__TASK INSTRUCTIONS__
Reproduce the whole listing below word for word, but leave out the pictures.

__ROWS__

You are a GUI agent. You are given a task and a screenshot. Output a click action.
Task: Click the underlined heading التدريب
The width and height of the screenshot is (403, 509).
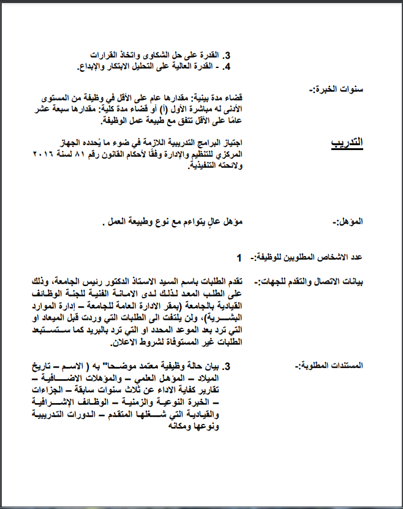347,143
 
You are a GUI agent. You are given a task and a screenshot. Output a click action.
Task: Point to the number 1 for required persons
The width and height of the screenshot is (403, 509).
239,257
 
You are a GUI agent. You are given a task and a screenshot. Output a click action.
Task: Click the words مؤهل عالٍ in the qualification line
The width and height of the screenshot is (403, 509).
208,221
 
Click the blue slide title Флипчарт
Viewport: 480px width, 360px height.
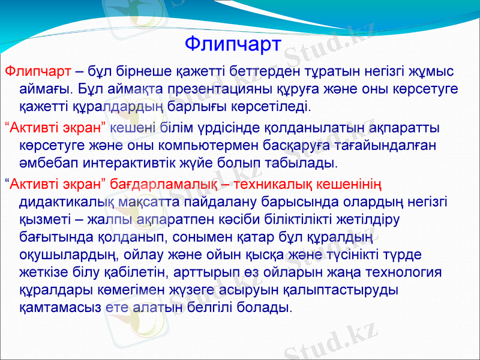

__OUTPUT__
You are a GUI agent. You are given a task and a screenshot. Output a click action.
Task: Click the underlined heading التدريب
The width and height of the screenshot is (403, 509).
347,143
 
You are a GUI agent. You are given a task and a screenshot. Output a click action.
Task: Point to the number 1 for required persons
The width and height of the screenshot is (403, 509).
239,257
 
You are a GUI agent. You are given a task and a screenshot. Output a click action.
Task: Click the words مؤهل عالٍ in the qualification line
The width and height of the screenshot is (403, 509).
208,221
 
Click the blue slide title Флипчарт
Viewport: 480px width, 360px height.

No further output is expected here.